According to the report, 157 people died and 1,324 were injured in 1,521 “dust incidents” on Arizona highways between 1955 and 2011.

Many of the deaths came during spring winds or summer thunderstorms in the months of April and July — the deadliest months for dust.

Nearly half occurred along interstate highways in the southern desert regions, which include the state’s major metropolitan areas and heavily traveled interstate highways.

On Interstate 10, the accidents are concentrated in two agricultural belts — one in Pinal County between Phoenix and Tucson and the other in Cochise County from Benson to the New Mexico state line.

The major culprit, according to the study, is abandoned farmland “exacerbated by further disturbance of the land such as all-terrain vehicles (ATVs) or animals.”

Active farmland can also produce dust, according to the report, in the time between tilling and planting.

“This tilling process creates a period where the land is more susceptible to blowing dust as the soils have been disturbed, thus resulting in lower wind thresholds for airborne dust before a new surface crust reforms.”

The report identifies other potential health consequences of blowing dust, including a potential link between dust storms and valley fever, which is caused by the subsurface fungus coccidioides, which can easily become airborne when soil is disturbed.

Researchers had documented a link between a massive 1978 dust storm and reports of valley fever infections in California, but Arizona researchers were unable to find any such correlation in an investigation of the aftereffects of a gigantic haboob that blew through Phoenix and its suburbs in July 2011.

Dr. John Galgiani, who heads the University of Arizona’s Valley Fever Center for Excellence, said no spike in valley fever infections followed that storm.

“As spectacular as the dust storms are, they are not a real driver of valley fever case rates,” Galgiani said.

Galgiani said public health officials are still convinced a dust storm can spread the disease. “You would think it would and maybe it does,” he said.

The fungal spores are small and can be lofted by light breezes, he said. Big storms of short duration are apparently not the main cause of the disease, which killed 42 people in Arizona in 2014, according to the Arizona Department of Health Services.

Dust storms contribute to respiratory problems, but that effect is also hard to quantify.

The storms’ contribution to air pollution needs further study, said Aishwarya Raman, an atmospheric scientist at the University of Arizona and one of the study co-authors.

* Source material *
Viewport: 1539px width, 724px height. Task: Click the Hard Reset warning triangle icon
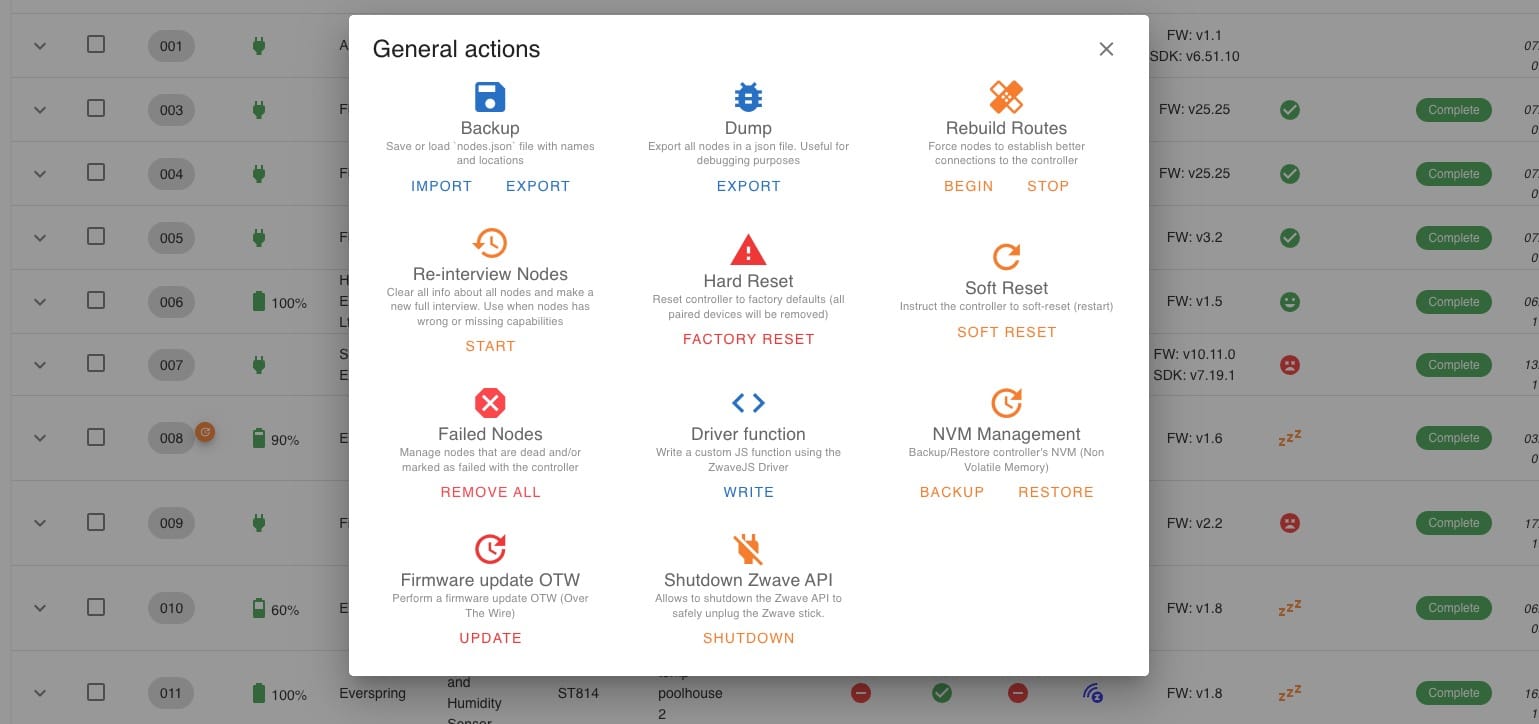tap(748, 250)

* Questions on the material *
A – Answer these from the text on Arizona dust storms:
(i) Which two months does it name as the deadliest for dust?
(ii) What fungus causes valley fever?
(iii) How many people did valley fever kill in Arizona in 2014?
B – Carry the text on Arizona dust storms forward with the next few paragraphs, beginning after its final sentence.
The data can be set aside here.

* Answers given *
A –
(i) April and July
(ii) Coccidioides
(iii) 42

B –
Raman is building a model of the towering haboobs that blow into the Phoenix area about three times each summer. That could help predict their initiation and path and also describe the components of the dust cloud.

“What has not been done is to actually monitor the pollution.

“I’m trying to see where the dust starts, what are the prominent dust sources and how they travel and how fast they travel.”

Better and more high-resolution sensing is needed, from satellites and from ground sensors, she said.

The report notes progress on ground sensors that will provide visual evidence of small dust storms that aren’t caught on radar.

A network of nine low-tech, low-cost sensors has been deployed along Interstate 10 in the dustiest region of Pinal County near Picacho.

The prototypes haven’t worked flawlessly, said Ken Waters, hazards coordinator for the Phoenix office of the Weather Service. In the past couple months, five of them have dropped off their computer network.

He expects a next generation of sensors to solve the problems he is encountering. The Arizona Department of Transportation recently qualified for a federal grant for improvements along the Picacho stretch of I-10 that includes money for dust-warning sensors.

In addition to the safety and public health threats, dust storms have an economic impact on the state, the report said.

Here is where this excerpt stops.